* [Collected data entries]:
______

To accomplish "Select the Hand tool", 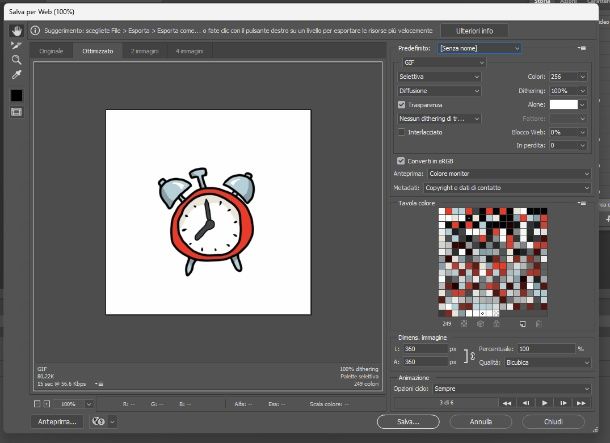I will 16,31.
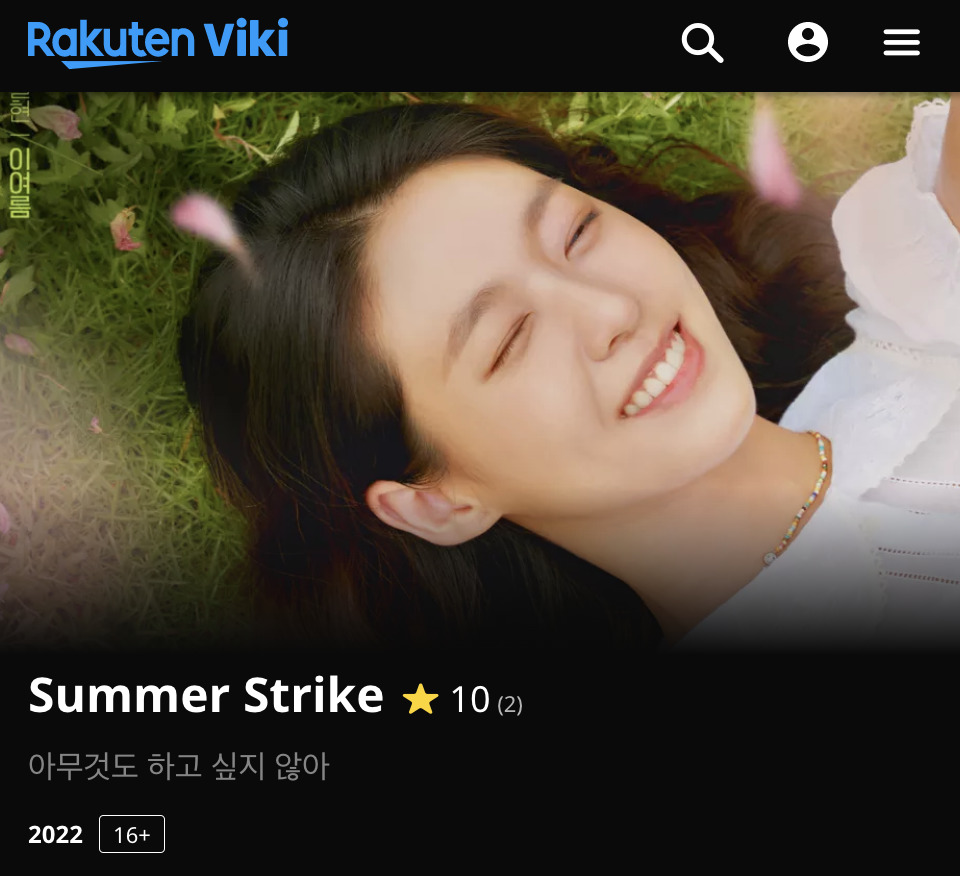Open the (2) review count
This screenshot has height=876, width=960.
[510, 705]
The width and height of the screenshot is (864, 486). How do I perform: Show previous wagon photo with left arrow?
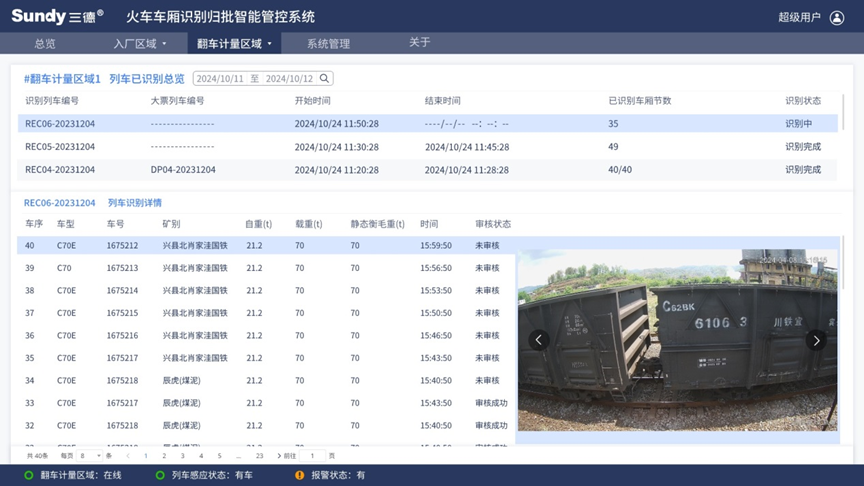pyautogui.click(x=538, y=340)
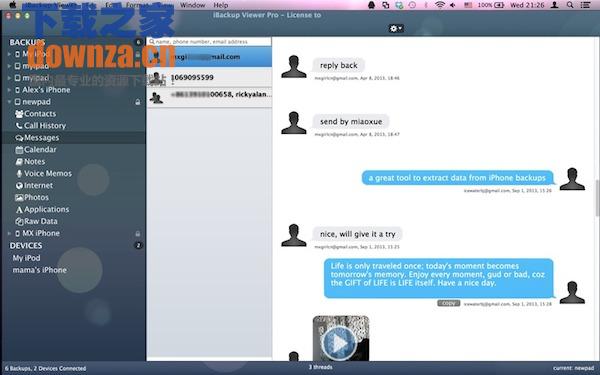This screenshot has height=375, width=600.
Task: Open Photos in the sidebar
Action: click(32, 197)
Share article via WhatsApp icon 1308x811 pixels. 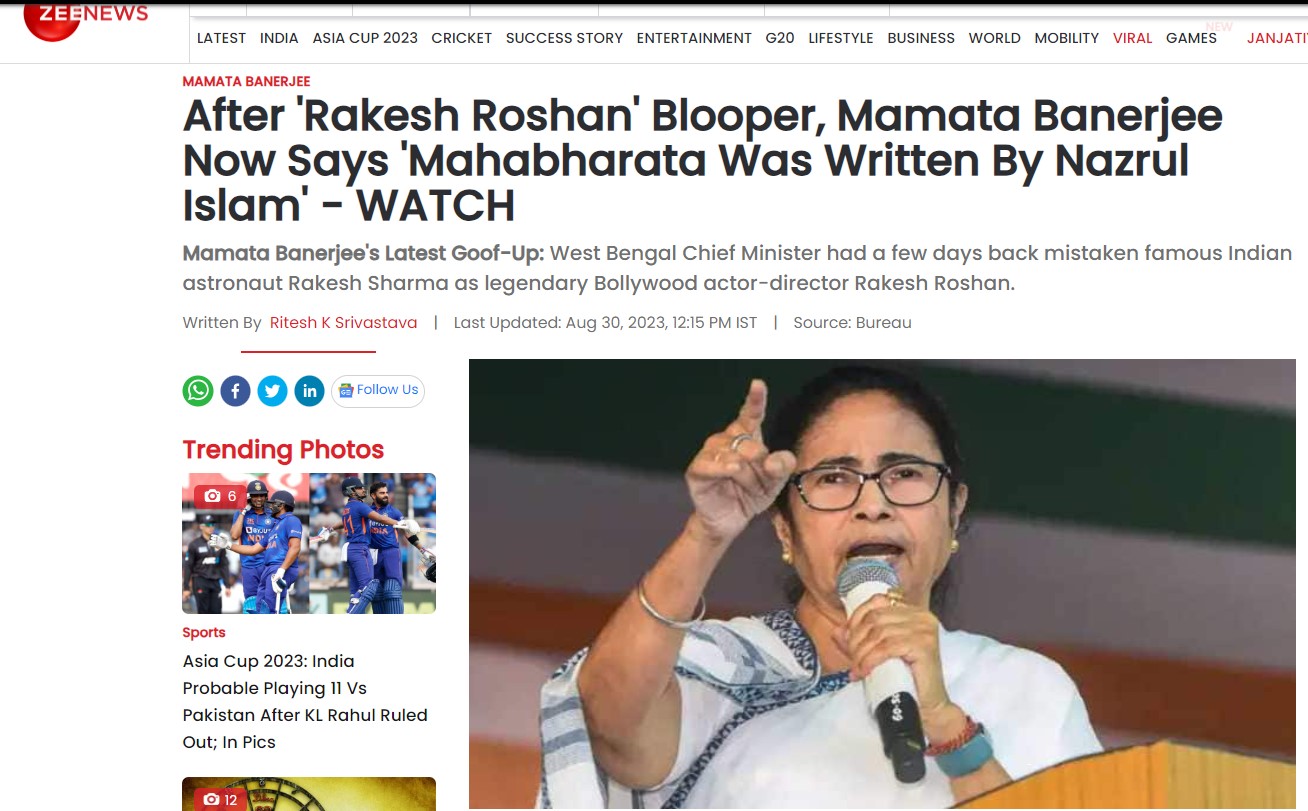click(198, 390)
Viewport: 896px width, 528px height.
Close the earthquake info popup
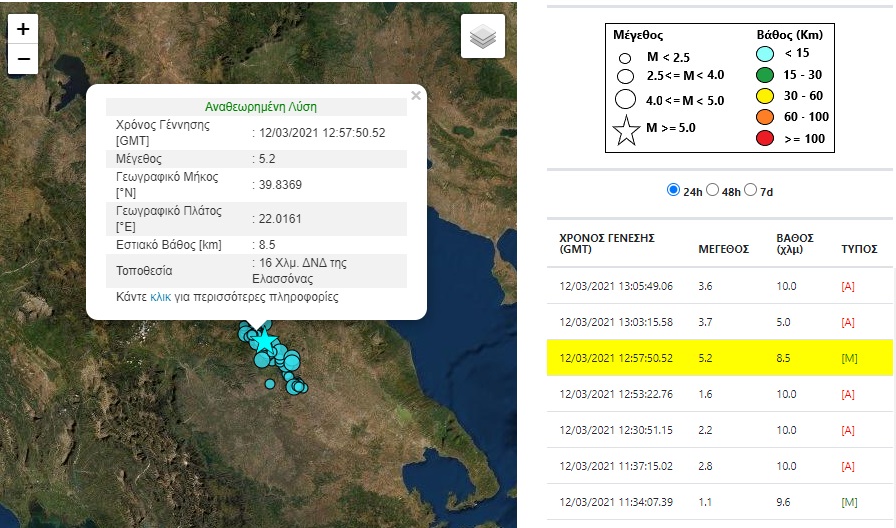click(x=416, y=96)
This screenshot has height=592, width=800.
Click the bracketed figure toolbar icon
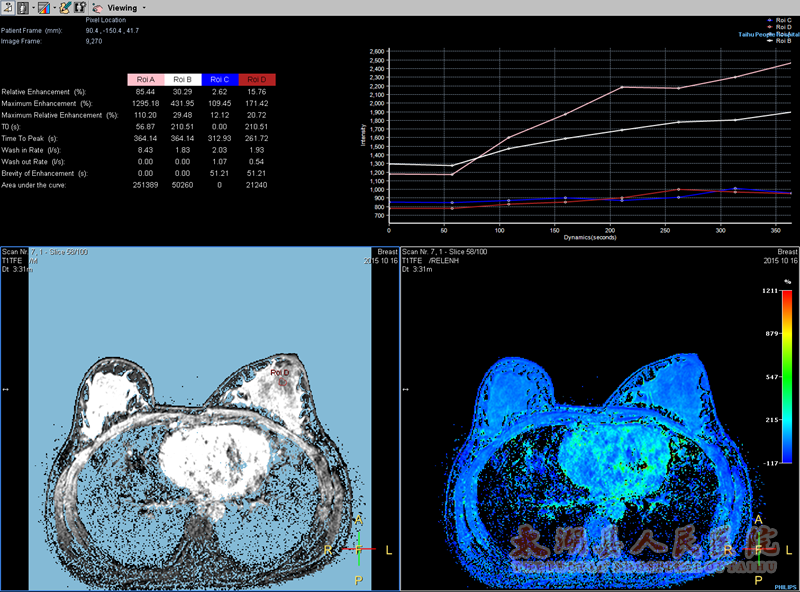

______

Set down, word for word, only the lines running from the line with "This screenshot has height=592, width=800." through the final line of the entries above, omitting all pictures.

* [Written solution]:
This screenshot has height=592, width=800.
Click the bracketed figure toolbar icon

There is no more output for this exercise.